Measuring 17.4 feet long by 19 feet wide, the composite structure is the lower skin of the center wing box, a critical section of the jet where the 787 wings will be attached. The wing box also serves as the center fuel tank.
Piece by monstrous piece, Boeing and its partners are building an airplane in an entirely new way that circles the globe.
(Excerpt) Read more at seattlepi.nwsource.com ...
How many went to Spirit and aren't those people much more productive than the 'Boeing' workers they replaced? I'm thinking of the 11 day 737 assembly time vs the 20-some days it used to be.
It's not about the cost of the parts.

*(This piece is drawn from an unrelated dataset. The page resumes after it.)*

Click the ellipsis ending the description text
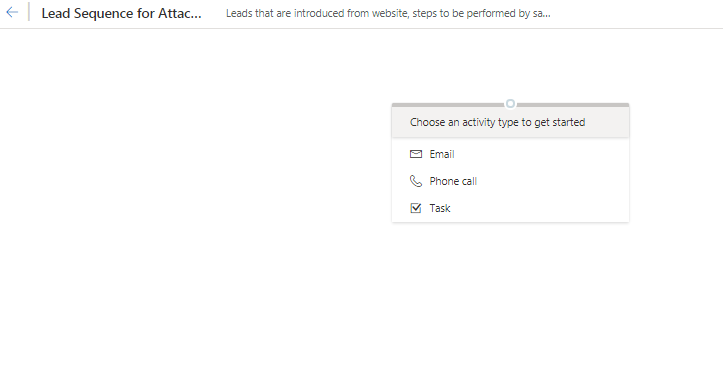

It's about sharing the action in order to sell them.
LOL! Your first flame job on FR? :) I'd give it about a 7 on the richter myself.
Either way - the difference between selling planes and not selling planes has a direct impact on how many people Boeing can employ.
But you're right that an important part of the deals to supply parts for the planes is to give those countries a vested interest in Boeing's sales.
Boeing hit its production peak in 1997/98, when it was delivering more than 600 total aircraft a year (more than 50 a month). Of which about 12 747s per month. Current capacity is approximately 6 per month, which they are producing like only 1 or so per month...almost all being freighter configurations.
It is not about costs of the fabrication. If anything, for example, Japan will be more expensive to fabricate the wings and wingboxes than for U.S. to do it inhouse.
It is about surrendering the technology and the business to the foreign countries as the "price of entry" to realize sales of finished product to their markets. As already pointed out with the experience of England, it is usually a foolish "bargain," that simply ends your own manufacturing, and leaves you an also-ran.